YOUR TASK
With pictures left out, return only the lines from the line containing "Screen dimensions: 487x969" through the end of the material below, both included.

INFORMATION
=== Section Start ===

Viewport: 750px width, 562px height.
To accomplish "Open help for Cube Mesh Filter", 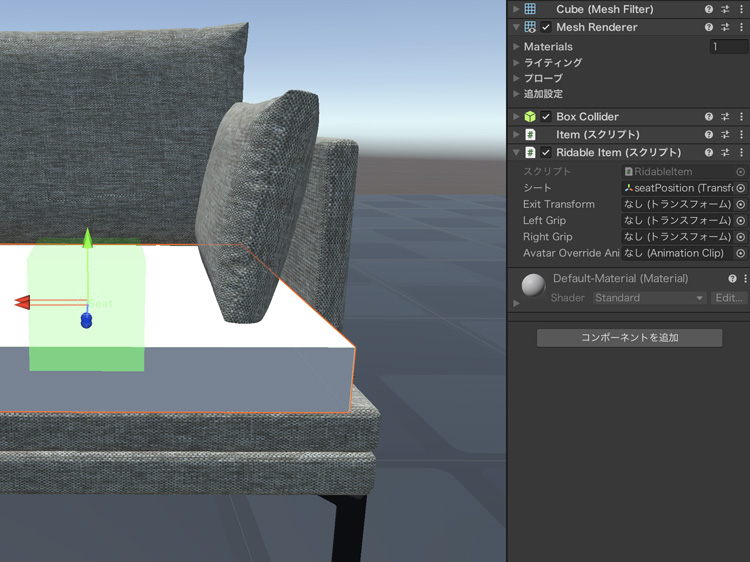I will click(709, 9).
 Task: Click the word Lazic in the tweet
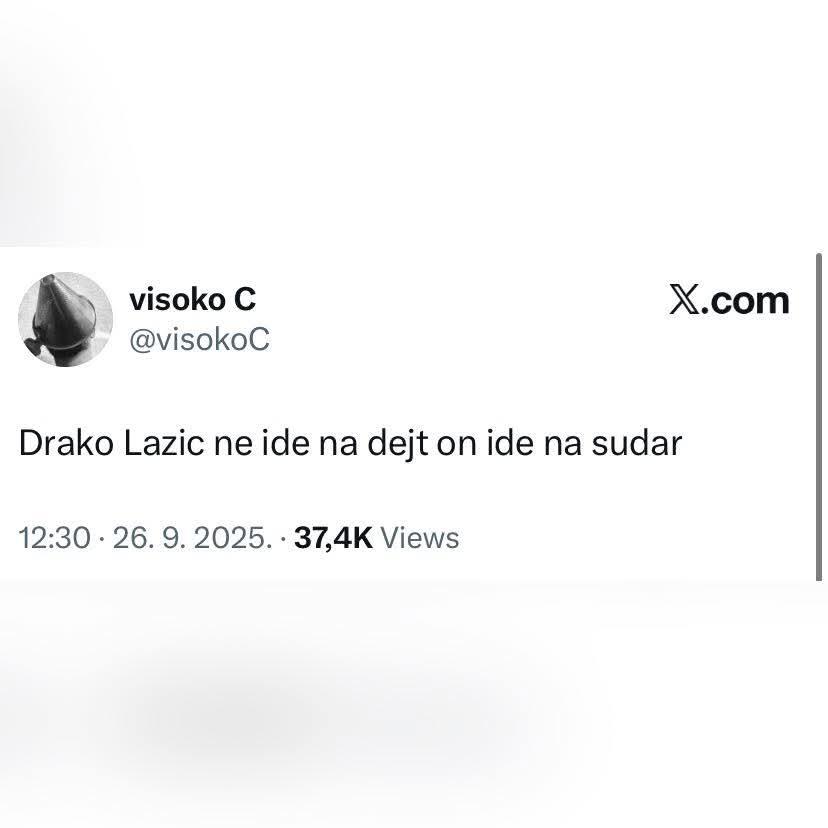[x=164, y=443]
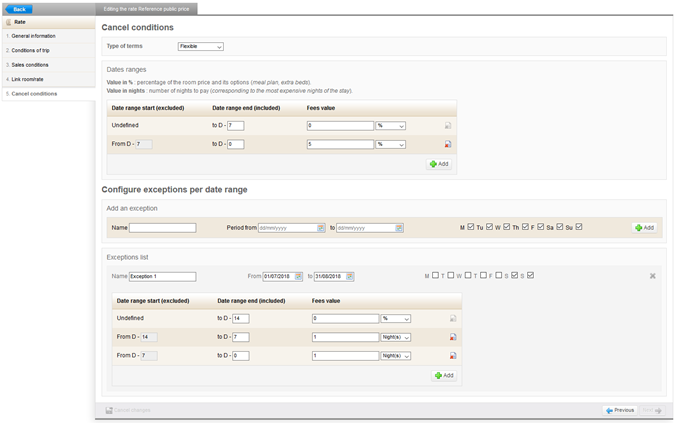Click the Back button
This screenshot has height=423, width=677.
pyautogui.click(x=18, y=9)

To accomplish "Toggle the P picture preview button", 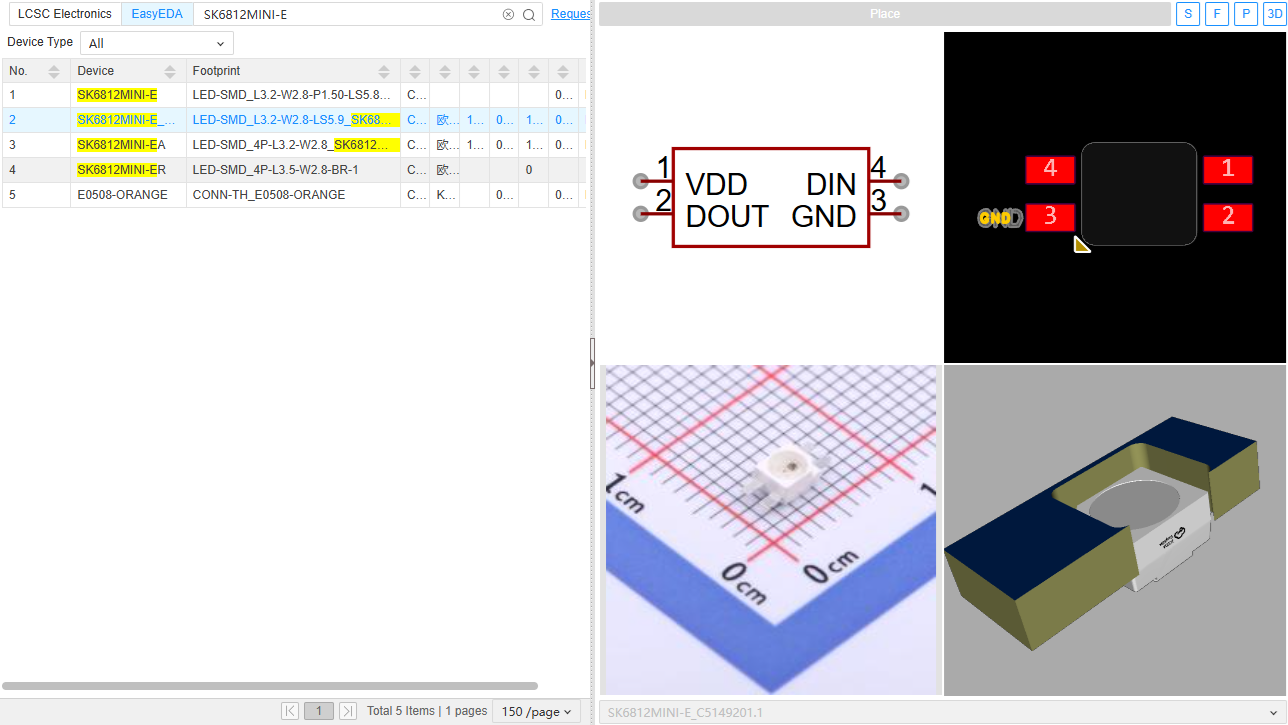I will (1246, 14).
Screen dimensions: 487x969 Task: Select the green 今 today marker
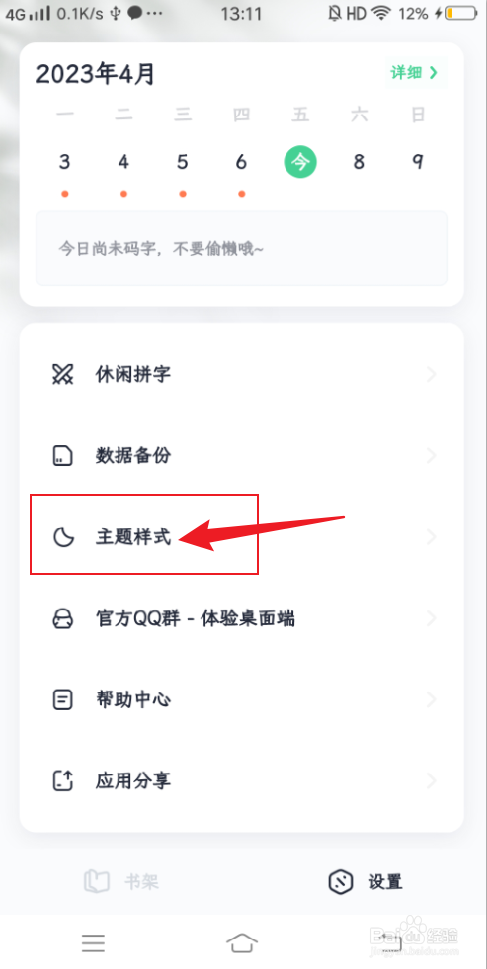pos(300,162)
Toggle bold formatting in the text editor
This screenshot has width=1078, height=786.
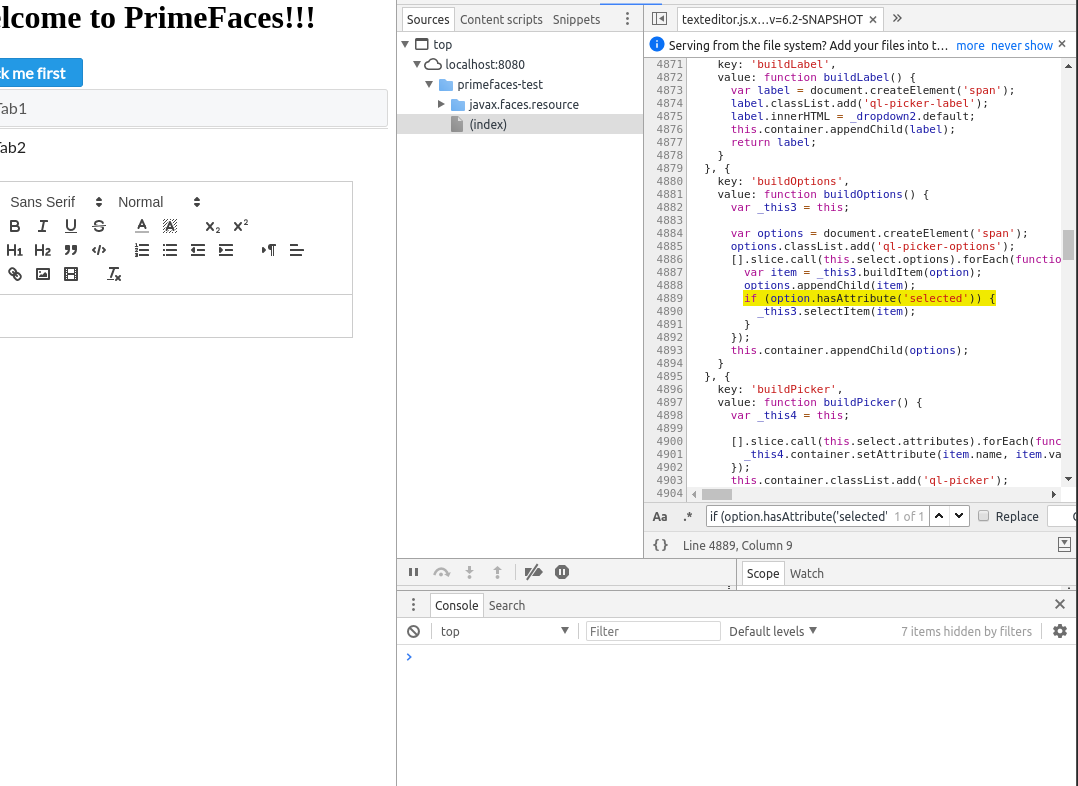[15, 226]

=== Section End ===

RESPONSE BELOW
Screen dimensions: 487x969 Task: Select the green 今 today marker
pos(300,162)
Toggle bold formatting in the text editor
This screenshot has width=1078, height=786.
[15, 226]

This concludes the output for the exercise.